Gatti R1, Perlman S2.

Source

GeneReviews® [Internet]. Seattle (WA): University of Washington, Seattle; 1993-2018.
1999 Mar 19 [updated 2016 Oct 27].

Author information

1
Departments of Pathology and Human Genetics, David Geffen School of Medicine at UCLA, Los Angeles, California
2
Department of Neurology, David Geffen School of Medicine, UCLA Health System, Los Angeles, California

Excerpt

CLINICAL CHARACTERISTICS:

Classic ataxia-telangiectasia (A-T) is characterized by progressive cerebellar ataxia beginning between ages one and four years, oculomotor apraxia, choreoathetosis, telangiectasias of the conjunctivae, immunodeficiency, frequent infections, and an increased risk for malignancy, particularly leukemia and lymphoma. Individuals with A-T are unusually sensitive to ionizing radiation. Non-classic forms of A-T have included adult-onset A-T and A-T with early-onset dystonia.

DIAGNOSIS/TESTING:

The diagnosis of A-T is suspected based on suggestive clinical and preliminary laboratory findings and – in some instances – neuroimaging and family history. The diagnosis is established in a proband either by molecular genetic testing to document the presence of biallelic (homozygous or compound heterozygous) ATM pathogenic variants or (when available) by immunoblotting to test for absent or reduced ATM protein.

MANAGEMENT:

Treatment of manifestations: Neurologic: supportive therapy and medications (when possible) as well as early and continued physical therapy to reduce the risk for contractures and scoliosis. Immunodeficiency: IVIG replacement therapy as needed for (a) frequent and severe infections and (b) low IgG levels. Pulmonary: multidisciplinary management that emphasizes monitoring of recurrent infection, pulmonary function, swallowing, nutrition, scoliosis, and immune function.
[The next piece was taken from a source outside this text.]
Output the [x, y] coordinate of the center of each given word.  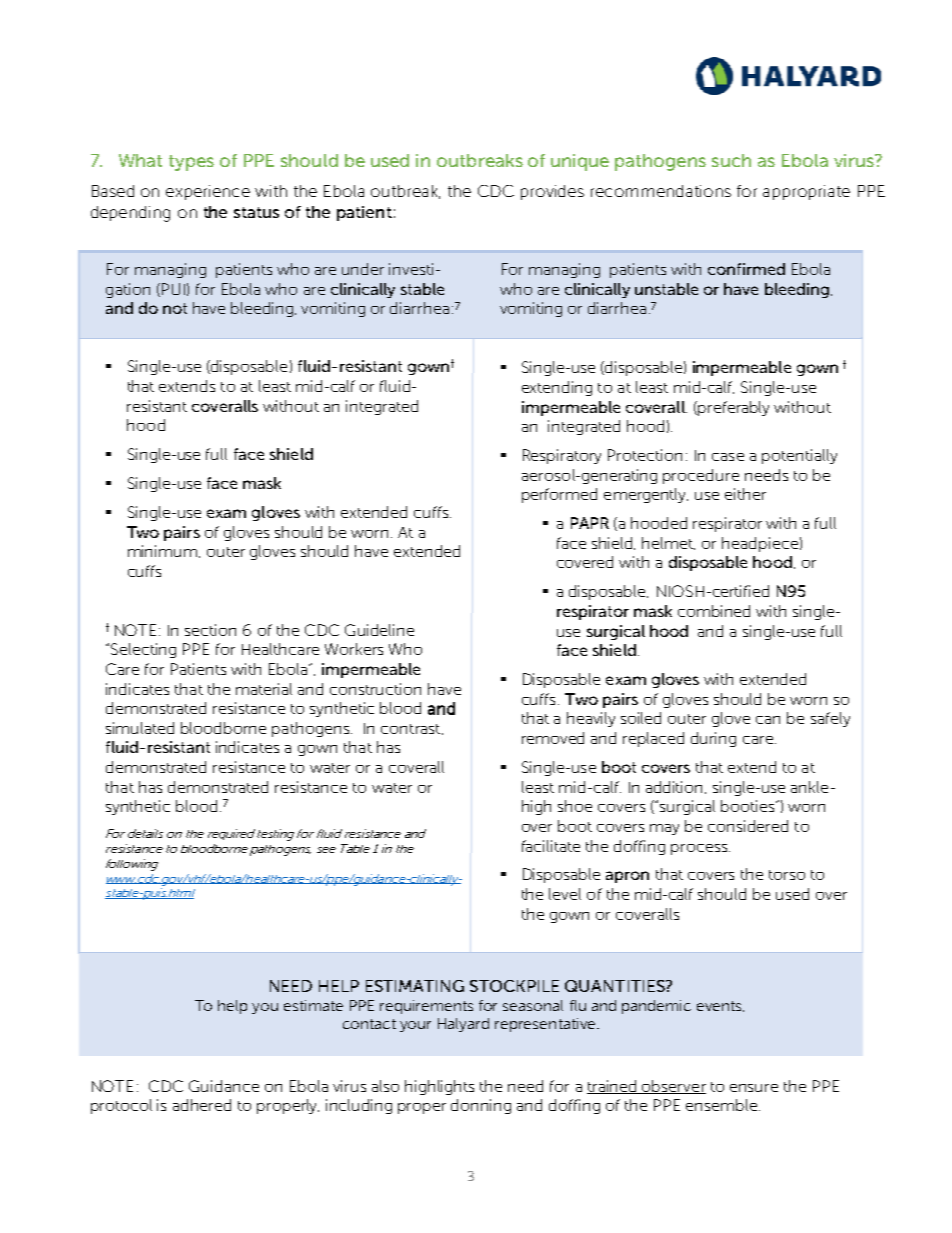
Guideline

Cancer: because of the increased sensitivity of A-T cells, use of ionizing radiation and some chemotherapeutic agents requires careful monitoring. Prevention of secondary complications: Gastrostomy tube feedings are occasionally needed to prevent pulmonary and nutritional complications of dysphagia. Attention to potential risks of anesthesia including impaired swallowing, increased risk of aspiration, reduced pulmonary function, and infection. Surveillance: In those with severe recurrent infections or undergoing immunomodulatory therapy: monitoring of pulmonary function and other signs of pulmonary disease and early signs of malignancy (e.g., weight loss, bruising, localized pain or swelling).

GENETIC COUNSELING:

A-T is inherited in an autosomal recessive manner. At conception, the sibs of an affected individual have a 25% chance of being affected, a 50% chance of being asymptomatic carriers, and a 25% chance of being unaffected and not carriers. ATM heterozygotes (carriers) are at increased risk of developing cancer. Once the ATM pathogenic variants have been identified in an affected family member, carrier testing for at-risk relatives, prenatal testing of pregnancies at increased risk, and preimplantation genetic diagnosis are possible.